* [Records to process]:
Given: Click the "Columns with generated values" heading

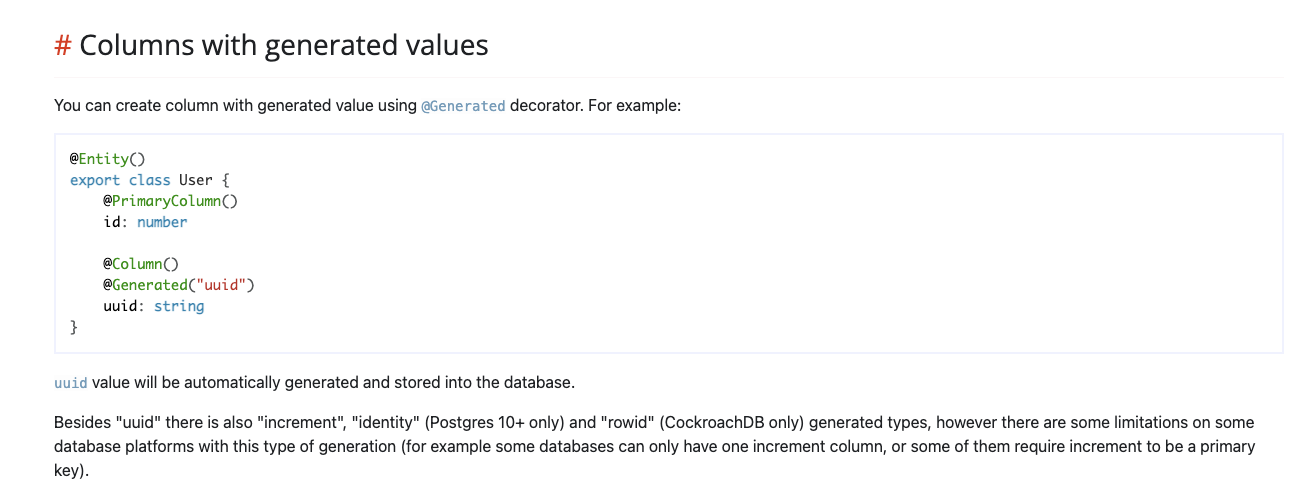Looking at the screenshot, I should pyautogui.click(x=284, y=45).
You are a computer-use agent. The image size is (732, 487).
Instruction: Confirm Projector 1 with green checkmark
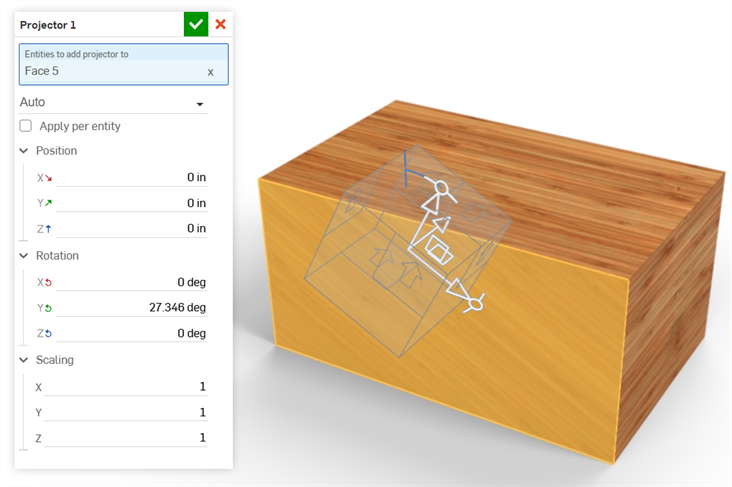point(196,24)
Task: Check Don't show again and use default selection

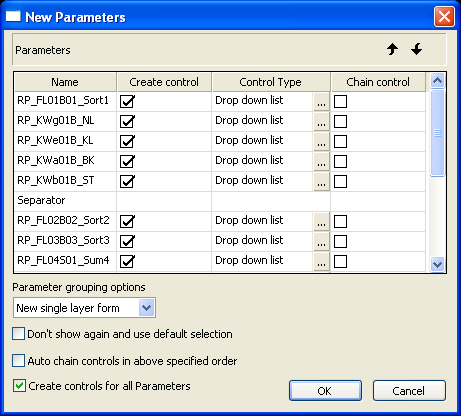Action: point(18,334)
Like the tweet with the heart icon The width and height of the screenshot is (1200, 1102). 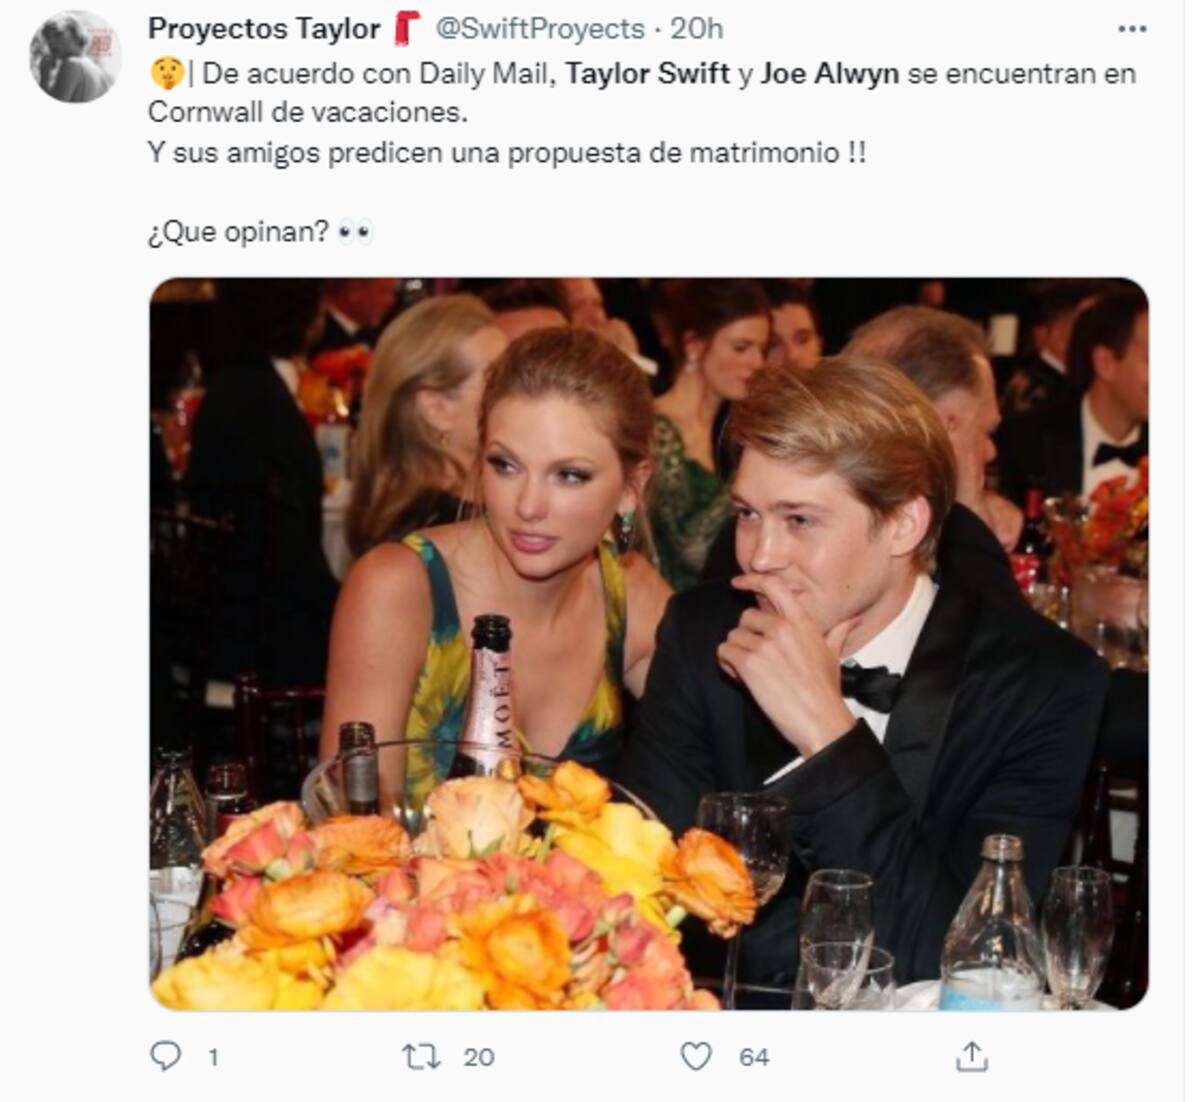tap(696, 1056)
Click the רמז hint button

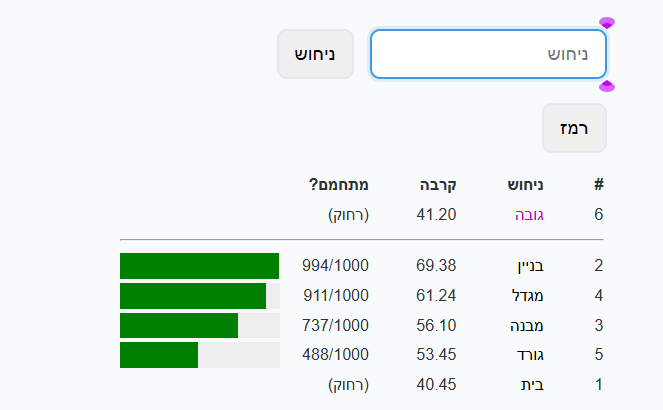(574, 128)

* [Your instructions]: Rewrite the rows from the very first line up to and including the line containing "Action: point(18,334)" as a numbered list. Skip blank lines and leave the pictures out.

* [Solution for this task]:
1. Given: Click the "Columns with generated values" heading
2. Looking at the screenshot, I should pyautogui.click(x=284, y=45).
3. You are a computer-use agent. The image size is (732, 487).
4. Instruction: Confirm Projector 1 with green checkmark
5. point(196,24)
6. Task: Check Don't show again and use default selection
7. Action: point(18,334)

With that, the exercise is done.